** Instructions for the task **
Copy all lines below that use the word "Create".

** Task data **
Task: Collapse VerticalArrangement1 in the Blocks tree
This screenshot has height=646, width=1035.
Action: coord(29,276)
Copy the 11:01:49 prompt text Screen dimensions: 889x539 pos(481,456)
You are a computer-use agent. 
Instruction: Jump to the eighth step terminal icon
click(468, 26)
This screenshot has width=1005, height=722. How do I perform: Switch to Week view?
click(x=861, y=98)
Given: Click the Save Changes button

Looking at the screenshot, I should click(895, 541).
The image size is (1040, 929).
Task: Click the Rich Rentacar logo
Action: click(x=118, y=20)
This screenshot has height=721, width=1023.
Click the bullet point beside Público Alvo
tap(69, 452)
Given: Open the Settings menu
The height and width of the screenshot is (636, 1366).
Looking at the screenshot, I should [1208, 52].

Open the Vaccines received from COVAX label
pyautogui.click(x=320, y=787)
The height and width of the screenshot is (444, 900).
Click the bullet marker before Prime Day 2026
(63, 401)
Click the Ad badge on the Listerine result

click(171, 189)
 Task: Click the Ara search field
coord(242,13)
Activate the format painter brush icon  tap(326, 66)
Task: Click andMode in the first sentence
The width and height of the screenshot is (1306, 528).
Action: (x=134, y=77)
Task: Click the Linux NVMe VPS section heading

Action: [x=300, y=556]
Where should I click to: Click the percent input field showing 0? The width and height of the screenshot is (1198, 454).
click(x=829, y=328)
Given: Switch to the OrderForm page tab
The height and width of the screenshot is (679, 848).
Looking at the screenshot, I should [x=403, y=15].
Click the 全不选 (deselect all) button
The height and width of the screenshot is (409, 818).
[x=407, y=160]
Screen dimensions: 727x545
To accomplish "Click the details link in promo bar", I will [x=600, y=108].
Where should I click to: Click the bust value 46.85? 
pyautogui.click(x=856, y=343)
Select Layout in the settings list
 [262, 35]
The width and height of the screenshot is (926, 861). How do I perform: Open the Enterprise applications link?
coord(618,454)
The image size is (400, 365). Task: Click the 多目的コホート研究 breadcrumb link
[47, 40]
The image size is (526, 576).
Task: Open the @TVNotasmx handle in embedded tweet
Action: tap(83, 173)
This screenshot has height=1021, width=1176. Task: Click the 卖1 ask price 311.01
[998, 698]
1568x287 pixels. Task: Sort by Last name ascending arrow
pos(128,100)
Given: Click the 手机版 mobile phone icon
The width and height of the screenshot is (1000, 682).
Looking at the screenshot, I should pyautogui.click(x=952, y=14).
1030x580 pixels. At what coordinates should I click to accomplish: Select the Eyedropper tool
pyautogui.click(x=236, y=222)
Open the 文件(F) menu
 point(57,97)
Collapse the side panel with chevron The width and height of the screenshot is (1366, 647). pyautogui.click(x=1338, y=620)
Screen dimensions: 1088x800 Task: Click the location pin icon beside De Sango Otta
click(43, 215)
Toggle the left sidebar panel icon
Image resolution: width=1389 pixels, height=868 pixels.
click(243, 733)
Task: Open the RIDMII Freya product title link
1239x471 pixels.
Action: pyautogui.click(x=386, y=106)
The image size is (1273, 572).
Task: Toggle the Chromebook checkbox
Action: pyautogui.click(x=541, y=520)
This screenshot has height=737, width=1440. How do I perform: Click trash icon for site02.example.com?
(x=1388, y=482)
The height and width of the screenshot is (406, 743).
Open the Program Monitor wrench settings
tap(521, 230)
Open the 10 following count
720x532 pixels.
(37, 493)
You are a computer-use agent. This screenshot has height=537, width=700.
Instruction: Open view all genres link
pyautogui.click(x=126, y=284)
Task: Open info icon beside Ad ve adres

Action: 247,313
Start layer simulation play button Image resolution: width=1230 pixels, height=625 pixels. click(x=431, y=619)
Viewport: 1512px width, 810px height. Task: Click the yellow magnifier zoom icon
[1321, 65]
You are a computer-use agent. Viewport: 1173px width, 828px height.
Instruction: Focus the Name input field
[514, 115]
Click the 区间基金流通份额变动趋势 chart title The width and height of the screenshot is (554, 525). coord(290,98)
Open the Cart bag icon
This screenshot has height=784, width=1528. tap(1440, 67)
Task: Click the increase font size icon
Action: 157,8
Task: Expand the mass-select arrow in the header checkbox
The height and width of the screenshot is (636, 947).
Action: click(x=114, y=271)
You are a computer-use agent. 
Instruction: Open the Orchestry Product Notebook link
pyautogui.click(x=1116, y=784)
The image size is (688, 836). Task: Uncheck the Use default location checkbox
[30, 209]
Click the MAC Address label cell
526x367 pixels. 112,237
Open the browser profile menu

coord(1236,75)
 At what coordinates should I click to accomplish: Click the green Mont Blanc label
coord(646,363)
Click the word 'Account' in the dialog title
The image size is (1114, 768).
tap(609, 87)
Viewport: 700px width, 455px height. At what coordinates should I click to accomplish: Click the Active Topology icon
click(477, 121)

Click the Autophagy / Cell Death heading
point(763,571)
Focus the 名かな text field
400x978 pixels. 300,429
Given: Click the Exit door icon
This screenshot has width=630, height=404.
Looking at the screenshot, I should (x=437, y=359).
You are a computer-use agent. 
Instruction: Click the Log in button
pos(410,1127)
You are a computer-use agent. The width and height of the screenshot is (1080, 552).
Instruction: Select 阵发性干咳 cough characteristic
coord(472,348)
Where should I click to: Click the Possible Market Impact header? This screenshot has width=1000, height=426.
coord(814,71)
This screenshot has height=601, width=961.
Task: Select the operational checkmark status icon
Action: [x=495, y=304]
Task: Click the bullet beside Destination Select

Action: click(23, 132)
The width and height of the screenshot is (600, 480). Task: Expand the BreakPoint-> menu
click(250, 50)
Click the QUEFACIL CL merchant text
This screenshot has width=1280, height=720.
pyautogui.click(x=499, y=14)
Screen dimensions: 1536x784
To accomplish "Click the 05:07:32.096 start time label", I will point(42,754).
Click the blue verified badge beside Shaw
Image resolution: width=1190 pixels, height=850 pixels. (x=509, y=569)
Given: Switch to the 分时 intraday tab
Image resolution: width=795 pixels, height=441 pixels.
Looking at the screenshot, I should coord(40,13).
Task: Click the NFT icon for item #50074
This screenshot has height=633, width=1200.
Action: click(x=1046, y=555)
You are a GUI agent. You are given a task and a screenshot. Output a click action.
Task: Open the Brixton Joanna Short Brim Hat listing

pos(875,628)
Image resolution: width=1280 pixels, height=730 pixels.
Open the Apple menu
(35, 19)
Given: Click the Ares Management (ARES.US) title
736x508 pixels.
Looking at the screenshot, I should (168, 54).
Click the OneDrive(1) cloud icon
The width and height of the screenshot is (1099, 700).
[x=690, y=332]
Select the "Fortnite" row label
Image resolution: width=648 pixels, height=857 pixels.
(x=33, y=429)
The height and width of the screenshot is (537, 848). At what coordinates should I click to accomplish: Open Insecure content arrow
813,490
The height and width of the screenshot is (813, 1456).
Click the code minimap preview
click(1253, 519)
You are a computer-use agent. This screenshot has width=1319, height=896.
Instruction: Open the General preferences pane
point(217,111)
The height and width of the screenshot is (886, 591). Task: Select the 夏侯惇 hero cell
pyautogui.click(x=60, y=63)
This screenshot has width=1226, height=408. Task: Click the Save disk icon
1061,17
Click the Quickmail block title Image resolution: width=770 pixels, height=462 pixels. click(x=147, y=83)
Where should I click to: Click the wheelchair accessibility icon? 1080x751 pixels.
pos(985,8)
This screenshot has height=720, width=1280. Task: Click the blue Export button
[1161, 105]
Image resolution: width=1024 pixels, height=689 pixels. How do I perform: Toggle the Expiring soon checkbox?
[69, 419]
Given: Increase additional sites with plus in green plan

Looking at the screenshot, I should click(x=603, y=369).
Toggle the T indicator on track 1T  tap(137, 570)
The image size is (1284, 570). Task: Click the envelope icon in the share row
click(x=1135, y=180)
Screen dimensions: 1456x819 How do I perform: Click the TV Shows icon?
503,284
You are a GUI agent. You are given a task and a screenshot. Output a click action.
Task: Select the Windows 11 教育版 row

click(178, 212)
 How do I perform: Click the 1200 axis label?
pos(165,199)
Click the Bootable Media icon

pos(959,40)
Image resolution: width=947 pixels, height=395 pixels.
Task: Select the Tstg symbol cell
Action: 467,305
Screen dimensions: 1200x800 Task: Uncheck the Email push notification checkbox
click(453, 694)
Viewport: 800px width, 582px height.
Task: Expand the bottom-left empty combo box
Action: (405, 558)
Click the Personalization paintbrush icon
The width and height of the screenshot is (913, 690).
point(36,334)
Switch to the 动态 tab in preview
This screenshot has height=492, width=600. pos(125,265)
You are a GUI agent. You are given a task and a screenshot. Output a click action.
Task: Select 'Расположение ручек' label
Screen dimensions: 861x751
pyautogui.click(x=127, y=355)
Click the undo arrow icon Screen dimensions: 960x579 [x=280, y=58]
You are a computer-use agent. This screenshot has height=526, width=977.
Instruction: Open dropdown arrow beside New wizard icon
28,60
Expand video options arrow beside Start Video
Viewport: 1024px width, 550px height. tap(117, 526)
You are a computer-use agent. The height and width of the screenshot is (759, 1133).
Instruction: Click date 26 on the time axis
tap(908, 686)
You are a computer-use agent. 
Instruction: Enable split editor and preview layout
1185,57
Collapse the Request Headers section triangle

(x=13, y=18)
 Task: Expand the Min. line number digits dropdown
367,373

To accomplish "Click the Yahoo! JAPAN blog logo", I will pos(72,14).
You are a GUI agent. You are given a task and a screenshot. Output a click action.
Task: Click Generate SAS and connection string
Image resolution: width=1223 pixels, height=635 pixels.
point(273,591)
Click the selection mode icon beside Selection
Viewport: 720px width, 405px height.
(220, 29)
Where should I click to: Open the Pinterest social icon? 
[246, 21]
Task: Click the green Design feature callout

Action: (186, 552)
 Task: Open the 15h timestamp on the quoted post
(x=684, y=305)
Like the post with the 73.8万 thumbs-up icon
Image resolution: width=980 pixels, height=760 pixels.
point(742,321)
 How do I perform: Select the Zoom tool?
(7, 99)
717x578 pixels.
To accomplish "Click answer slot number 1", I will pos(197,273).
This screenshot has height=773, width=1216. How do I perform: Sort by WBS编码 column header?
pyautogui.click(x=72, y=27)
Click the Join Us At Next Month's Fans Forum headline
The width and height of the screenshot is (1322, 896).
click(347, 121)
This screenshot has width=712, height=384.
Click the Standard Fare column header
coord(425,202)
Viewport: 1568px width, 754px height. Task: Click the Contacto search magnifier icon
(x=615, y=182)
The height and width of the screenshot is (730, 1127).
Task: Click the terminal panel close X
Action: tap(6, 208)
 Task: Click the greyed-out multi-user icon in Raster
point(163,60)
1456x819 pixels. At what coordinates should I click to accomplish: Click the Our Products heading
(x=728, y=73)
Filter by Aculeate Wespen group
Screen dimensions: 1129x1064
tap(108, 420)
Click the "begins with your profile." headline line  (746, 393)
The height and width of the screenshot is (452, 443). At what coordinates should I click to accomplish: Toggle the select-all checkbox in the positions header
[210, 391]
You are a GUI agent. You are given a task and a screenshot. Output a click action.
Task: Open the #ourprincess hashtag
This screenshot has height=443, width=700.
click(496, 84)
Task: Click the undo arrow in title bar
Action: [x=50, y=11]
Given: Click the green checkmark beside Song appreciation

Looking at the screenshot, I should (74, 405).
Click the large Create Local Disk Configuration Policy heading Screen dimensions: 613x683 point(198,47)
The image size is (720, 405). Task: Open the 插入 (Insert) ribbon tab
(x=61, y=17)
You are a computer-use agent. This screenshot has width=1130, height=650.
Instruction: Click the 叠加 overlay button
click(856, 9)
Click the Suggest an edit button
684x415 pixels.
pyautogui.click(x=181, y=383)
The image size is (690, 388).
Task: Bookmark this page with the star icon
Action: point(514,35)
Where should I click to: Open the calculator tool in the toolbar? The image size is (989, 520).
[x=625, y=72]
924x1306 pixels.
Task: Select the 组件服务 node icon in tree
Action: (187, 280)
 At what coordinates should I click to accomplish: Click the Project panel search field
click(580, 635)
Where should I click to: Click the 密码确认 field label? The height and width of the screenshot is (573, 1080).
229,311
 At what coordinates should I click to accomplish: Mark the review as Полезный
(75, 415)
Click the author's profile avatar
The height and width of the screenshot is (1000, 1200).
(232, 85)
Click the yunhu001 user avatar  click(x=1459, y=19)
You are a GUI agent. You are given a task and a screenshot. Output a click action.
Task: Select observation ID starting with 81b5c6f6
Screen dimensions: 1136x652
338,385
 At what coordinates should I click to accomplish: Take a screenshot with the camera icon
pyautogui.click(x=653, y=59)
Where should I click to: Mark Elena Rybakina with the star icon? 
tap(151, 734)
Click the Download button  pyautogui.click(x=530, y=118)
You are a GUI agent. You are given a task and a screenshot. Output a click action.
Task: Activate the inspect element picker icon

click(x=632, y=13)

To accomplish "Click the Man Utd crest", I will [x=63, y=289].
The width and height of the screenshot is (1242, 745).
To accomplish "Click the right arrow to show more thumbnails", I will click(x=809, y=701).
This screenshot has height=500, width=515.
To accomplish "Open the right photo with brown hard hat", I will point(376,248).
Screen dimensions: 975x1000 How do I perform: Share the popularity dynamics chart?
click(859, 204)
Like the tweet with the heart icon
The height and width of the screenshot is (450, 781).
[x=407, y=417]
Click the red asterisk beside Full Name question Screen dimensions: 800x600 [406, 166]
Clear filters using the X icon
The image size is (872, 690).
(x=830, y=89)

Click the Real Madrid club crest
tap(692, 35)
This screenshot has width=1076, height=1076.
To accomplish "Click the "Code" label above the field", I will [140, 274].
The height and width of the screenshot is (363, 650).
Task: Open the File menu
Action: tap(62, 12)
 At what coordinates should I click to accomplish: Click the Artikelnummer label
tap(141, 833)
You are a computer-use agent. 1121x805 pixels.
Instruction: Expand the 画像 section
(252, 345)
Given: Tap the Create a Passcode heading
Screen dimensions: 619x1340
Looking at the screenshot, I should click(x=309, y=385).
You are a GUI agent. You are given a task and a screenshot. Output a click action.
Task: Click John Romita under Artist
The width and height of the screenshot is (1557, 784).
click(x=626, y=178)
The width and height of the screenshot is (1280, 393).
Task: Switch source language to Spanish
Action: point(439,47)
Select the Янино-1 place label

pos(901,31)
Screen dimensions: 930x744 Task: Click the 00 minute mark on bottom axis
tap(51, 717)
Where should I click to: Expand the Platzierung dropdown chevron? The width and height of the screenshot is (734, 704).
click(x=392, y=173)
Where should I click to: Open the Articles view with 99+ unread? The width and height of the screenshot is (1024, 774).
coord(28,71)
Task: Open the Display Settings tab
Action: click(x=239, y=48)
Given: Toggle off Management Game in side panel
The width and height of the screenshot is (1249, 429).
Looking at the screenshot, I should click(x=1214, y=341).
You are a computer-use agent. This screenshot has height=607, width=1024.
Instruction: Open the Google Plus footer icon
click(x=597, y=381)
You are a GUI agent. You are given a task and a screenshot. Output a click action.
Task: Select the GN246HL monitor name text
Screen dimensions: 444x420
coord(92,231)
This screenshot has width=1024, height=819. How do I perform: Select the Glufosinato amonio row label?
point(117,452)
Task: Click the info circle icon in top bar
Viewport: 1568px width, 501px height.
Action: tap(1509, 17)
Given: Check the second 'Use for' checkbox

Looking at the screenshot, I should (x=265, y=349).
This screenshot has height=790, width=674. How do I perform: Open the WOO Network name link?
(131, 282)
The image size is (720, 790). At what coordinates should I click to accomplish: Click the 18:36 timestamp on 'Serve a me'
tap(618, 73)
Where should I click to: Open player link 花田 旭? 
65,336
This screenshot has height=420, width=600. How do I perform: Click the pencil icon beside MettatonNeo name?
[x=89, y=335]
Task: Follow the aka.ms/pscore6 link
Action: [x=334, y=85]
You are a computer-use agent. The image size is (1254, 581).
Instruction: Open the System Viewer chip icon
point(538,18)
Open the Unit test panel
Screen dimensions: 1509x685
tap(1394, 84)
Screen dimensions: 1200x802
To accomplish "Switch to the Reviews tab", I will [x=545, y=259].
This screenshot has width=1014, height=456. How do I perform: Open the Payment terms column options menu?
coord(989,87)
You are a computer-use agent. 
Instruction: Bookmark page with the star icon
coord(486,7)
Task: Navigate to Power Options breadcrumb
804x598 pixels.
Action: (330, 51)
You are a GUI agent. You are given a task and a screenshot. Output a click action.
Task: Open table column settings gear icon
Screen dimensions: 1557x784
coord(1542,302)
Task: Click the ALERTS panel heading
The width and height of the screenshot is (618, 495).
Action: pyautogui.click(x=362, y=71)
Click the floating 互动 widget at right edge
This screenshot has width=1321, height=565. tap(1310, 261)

** Task result **
Click the large Create Local Disk Configuration Policy heading Screen dimensions: 613x683 point(198,47)
Given: Tap the Create a Passcode heading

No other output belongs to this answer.